Screen Shot 2014-06-27 at 11.55.24 AMWillard Spiegelman, in “Proust Goes to the Country Club,” an essay published in the Summer 2014 issue of The American Scholar, contemplates remembrances of things past after attending “a largely forgettable class reunion”—with the late John Updike’s help.

“As he lay dying of cancer in a Boston hospital,” Spiegelman begins, “John Updike composed a sonnet sequence, ‘Peggy Lutz, Fred Muth 12/13/08’ that ranks with his best work in verse and even prose. Clear-sighted, sober, but witty, unlike many deathbed works, the poems acknowledge feelings of wonder and gratitude. The poet looks at his surround—the equipment, the noise, and the doctors and nurses—and he also takes a backward glance at his early years as a schoolboy in Shillington, Pennsylvania. He thanks his classmates, childhood friends, a mere hundred, because they showed him, in miniature, all the human types he would make use of later on: ‘beauty, / bully, hanger-on, natural, / twin, and fatso.’

“And he continues, more self-consciously, to consider the possibility that ‘we meet our heaven at the start and not the end of life.’ He knew the town; the town knew him and it stayed with him forever, especially after he left it: ‘I had to move / to beautiful New England—it’s triple /deckers, whited churches, unplowed streets—/ to learn how drear and deadly life can be.’ Shillington gave Updike all he needed as an artist, nurturing him as a young man. And like Joyce, who fled Dublin but never truly escaped it, Updike had to get away to realize what he had been given.”

Later in the essay, which requires a login to access, Spiegelman anticipates his 50th high school reunion and writes, “Like Updike, I had always thought long and hard about classmates from early childhood and adolescence. I remembered most of them fondly, even the ones who may have been irksome at the time when I was a know-it-all baby Beatnik, a pesky intellectual who resisted football games, pep rallies, anything that smacked of mindless conformity.”

But, he learns, “not everyone shared my genial fondness for the whole, imagined group of us.

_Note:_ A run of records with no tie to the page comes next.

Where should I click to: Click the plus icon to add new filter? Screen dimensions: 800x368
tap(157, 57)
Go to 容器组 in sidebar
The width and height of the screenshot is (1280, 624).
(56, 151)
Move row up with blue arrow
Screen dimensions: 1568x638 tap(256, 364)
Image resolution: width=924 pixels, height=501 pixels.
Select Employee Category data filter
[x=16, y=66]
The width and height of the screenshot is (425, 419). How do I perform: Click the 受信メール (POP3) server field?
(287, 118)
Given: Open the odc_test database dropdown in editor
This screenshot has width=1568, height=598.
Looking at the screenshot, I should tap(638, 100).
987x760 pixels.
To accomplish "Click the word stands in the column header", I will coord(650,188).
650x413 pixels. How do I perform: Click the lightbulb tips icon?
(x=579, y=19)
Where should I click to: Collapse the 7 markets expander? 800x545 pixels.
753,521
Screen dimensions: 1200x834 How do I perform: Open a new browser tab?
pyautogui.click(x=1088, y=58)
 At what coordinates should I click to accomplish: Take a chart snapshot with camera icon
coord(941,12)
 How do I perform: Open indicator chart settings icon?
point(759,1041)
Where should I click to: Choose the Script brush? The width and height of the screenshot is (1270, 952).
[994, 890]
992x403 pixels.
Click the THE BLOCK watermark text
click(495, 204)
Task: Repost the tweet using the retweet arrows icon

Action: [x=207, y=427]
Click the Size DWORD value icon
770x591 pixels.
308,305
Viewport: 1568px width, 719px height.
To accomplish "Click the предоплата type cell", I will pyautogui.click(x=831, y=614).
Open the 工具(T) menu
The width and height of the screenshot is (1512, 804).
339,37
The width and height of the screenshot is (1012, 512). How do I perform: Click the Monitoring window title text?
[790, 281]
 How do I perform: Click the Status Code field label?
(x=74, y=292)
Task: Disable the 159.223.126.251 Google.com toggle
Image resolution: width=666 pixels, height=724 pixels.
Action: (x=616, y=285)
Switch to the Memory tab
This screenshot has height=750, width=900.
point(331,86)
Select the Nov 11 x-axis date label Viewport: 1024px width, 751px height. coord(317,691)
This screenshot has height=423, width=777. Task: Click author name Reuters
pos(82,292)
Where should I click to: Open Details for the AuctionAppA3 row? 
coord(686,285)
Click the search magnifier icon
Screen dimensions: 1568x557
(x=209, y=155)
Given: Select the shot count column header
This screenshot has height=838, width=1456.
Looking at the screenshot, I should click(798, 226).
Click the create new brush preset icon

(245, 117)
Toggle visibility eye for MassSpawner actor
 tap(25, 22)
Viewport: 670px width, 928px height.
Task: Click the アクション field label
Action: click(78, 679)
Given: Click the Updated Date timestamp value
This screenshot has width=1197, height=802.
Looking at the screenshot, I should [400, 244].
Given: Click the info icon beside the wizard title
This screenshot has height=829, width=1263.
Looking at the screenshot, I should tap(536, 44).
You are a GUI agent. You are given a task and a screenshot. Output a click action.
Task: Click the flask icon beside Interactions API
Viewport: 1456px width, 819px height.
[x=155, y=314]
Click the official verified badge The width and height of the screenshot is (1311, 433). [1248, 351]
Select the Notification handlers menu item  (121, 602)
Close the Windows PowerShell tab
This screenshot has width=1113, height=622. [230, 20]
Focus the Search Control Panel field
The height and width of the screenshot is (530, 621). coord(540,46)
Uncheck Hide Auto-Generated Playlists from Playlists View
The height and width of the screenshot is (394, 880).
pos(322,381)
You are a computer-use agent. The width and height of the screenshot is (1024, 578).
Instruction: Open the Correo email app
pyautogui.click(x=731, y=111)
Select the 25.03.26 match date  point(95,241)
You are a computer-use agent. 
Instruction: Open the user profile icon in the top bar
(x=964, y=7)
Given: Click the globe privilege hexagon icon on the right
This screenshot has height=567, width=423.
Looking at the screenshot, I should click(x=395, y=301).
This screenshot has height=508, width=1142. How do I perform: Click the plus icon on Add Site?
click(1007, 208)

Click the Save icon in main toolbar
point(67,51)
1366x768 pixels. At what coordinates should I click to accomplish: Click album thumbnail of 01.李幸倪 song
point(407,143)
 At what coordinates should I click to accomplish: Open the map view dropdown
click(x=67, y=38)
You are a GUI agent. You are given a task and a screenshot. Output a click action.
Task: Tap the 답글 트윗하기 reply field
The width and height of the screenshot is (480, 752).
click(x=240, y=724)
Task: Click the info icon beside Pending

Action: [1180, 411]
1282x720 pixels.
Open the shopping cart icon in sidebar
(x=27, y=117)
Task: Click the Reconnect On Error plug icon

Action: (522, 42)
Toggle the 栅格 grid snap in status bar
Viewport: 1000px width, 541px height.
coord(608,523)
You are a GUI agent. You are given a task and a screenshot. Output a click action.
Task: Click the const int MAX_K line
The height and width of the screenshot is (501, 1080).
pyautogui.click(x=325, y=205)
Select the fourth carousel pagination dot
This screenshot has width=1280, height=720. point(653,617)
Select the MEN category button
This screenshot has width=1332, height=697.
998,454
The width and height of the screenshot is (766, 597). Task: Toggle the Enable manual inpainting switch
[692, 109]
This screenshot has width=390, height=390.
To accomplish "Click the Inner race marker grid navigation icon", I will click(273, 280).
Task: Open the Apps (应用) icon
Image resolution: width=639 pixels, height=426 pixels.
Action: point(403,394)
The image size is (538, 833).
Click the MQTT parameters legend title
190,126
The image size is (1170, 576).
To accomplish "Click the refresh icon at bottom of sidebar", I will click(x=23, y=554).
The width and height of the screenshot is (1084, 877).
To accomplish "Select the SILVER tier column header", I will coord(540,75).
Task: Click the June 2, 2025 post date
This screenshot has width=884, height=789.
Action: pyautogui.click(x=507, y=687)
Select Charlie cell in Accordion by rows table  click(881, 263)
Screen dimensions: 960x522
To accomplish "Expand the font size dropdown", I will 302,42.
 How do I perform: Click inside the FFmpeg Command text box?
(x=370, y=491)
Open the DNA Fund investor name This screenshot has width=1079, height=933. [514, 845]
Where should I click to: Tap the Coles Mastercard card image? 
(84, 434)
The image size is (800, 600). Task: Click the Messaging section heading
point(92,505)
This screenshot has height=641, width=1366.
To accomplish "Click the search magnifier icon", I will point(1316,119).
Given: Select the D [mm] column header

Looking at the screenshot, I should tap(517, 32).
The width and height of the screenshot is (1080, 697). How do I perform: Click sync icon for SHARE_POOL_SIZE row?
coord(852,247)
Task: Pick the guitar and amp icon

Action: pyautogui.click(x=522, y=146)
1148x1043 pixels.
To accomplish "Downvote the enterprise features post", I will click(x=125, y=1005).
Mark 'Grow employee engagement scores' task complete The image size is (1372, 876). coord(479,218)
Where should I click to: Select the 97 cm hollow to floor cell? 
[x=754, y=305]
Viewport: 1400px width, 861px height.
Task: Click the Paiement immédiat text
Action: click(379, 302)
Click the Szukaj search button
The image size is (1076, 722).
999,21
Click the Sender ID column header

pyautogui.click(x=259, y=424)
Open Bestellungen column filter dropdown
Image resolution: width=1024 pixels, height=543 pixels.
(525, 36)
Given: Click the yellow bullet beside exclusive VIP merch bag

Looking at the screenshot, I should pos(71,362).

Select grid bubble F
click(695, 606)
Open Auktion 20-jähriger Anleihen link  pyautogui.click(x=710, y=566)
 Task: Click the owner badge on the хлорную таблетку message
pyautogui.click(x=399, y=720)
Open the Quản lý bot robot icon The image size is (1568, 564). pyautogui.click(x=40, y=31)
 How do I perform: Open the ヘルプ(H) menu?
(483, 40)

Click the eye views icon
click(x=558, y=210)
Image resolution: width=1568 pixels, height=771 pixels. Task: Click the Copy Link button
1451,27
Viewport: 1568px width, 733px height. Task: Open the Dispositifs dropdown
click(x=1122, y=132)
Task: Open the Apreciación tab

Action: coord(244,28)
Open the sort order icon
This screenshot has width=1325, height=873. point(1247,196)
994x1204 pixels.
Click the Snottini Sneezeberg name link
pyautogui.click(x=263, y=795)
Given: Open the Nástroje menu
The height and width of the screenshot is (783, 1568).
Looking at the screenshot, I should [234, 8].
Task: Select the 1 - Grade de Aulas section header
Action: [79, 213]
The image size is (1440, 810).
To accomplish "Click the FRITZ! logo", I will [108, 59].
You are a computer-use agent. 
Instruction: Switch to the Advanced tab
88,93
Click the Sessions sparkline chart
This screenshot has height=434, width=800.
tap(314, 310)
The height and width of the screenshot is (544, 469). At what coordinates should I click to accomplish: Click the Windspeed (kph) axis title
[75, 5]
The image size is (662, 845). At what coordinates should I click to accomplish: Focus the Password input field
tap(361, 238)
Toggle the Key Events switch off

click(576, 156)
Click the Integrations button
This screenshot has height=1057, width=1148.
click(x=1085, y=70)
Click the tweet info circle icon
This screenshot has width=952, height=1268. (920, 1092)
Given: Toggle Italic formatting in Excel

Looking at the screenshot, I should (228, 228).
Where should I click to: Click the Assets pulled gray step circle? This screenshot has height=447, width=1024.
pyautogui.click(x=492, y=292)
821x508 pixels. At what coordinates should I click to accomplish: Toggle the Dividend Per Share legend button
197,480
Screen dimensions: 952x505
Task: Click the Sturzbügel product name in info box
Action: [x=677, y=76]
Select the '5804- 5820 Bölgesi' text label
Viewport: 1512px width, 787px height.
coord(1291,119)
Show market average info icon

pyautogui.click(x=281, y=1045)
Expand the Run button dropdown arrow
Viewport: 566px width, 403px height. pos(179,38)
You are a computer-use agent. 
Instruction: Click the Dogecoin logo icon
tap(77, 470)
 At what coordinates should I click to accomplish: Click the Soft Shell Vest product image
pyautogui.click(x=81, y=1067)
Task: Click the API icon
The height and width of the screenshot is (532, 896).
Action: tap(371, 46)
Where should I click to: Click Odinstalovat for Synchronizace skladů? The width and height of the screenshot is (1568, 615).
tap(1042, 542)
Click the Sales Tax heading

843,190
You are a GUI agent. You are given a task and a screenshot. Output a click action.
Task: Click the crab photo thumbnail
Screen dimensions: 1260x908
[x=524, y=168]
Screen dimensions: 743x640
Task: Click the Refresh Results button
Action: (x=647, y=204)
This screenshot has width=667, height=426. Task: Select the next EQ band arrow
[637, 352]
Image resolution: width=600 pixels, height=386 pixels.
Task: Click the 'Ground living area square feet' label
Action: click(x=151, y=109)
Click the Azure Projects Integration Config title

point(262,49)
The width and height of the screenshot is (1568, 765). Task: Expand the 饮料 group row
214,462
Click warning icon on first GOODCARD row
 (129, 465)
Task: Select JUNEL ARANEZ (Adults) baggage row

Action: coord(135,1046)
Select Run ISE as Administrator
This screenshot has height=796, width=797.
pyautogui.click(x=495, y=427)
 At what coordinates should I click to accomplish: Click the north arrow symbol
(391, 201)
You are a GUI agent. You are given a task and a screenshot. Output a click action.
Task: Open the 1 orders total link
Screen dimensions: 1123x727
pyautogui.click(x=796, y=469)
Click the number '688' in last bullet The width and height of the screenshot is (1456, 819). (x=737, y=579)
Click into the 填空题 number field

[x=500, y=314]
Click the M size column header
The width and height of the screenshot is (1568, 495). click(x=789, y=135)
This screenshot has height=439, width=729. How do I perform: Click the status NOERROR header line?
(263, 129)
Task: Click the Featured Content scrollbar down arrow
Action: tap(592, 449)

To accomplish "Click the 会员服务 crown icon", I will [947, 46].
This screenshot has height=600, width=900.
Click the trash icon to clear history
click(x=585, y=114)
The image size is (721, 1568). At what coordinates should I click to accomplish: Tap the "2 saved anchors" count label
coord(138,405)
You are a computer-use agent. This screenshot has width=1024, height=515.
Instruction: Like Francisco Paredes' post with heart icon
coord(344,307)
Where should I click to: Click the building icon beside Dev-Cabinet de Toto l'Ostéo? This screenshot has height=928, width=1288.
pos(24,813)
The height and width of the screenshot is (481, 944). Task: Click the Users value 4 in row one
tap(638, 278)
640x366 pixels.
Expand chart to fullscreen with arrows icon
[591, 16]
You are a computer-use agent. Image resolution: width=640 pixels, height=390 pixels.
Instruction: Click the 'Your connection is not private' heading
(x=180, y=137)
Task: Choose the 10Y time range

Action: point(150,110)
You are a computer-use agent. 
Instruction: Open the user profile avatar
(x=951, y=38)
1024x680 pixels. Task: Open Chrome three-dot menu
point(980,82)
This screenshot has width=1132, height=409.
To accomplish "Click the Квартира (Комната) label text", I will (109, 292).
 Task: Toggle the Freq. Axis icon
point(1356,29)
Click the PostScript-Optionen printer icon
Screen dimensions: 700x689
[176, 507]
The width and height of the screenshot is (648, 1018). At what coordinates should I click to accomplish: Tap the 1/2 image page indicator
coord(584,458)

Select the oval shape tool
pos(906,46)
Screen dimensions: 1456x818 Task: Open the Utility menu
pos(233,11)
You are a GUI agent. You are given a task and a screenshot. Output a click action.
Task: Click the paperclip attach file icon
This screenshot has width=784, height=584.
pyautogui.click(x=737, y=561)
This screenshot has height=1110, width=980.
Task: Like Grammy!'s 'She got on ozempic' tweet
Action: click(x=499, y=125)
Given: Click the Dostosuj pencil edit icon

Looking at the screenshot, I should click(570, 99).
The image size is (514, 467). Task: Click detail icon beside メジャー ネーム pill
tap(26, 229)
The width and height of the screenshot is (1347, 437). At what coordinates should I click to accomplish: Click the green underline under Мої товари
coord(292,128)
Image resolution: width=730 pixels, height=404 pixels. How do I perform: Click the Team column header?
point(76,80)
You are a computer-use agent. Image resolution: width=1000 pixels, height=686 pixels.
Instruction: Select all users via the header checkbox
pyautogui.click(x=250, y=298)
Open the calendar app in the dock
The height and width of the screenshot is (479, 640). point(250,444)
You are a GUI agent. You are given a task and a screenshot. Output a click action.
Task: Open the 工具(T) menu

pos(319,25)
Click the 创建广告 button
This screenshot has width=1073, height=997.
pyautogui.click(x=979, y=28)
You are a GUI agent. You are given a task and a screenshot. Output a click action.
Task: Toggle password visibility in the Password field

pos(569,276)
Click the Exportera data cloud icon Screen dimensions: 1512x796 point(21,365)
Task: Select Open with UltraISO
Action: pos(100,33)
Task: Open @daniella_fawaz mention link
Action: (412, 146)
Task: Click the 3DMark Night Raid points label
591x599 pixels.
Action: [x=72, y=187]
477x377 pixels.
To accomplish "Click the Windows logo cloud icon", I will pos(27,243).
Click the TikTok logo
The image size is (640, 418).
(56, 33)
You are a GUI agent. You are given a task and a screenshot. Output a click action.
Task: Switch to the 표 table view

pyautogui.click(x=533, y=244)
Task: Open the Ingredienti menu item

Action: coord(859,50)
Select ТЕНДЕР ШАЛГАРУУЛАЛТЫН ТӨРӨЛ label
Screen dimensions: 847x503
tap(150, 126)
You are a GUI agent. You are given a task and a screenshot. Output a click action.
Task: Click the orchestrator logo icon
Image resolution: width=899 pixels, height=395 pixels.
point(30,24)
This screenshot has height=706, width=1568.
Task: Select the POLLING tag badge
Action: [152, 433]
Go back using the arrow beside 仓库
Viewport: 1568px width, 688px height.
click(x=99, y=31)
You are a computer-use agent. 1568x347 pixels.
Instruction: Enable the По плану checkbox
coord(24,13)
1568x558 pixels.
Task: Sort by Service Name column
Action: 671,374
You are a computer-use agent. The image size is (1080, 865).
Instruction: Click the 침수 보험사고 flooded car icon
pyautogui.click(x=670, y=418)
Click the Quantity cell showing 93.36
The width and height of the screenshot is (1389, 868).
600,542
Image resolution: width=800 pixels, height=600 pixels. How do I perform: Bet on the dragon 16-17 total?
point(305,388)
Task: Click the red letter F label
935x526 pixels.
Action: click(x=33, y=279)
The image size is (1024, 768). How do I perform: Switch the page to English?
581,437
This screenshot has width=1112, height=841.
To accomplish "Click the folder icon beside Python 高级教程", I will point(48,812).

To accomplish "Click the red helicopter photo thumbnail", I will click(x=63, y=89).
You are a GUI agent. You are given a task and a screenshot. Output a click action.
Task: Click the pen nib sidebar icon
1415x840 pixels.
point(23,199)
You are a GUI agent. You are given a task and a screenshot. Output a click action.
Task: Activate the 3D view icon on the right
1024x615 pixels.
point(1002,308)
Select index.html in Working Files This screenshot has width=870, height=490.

I had hoped that some people who loomed large in my memory, the way Updike’s Shillington schoolmates did in his, would take a personal invitation from me as an occasion to demonstrate fellow feeling. Apparently I did not mean as much to them as they did to me. Or at least they didn’t want to meet and greet me at a big party. They maintained sangfroid invisibility. Did the objects of my affections feel the same about me? I’ll never know.”

He concludes, after noting that his reunion “flew by quickly . . . pleasant as it was brief, if nothing special,””Life eventually becomes for everyone ‘drear and deadly,’ as Updike put it, but for some—most? the lucky few?—it offers gratification as well. Looking back becomes itself a source of such pleasure, even as looking forward, as the end of life approaches, becomes the opposite.”

Spiegelman’s most recent book is Seven Pleasures: Essays on Ordinary Happiness.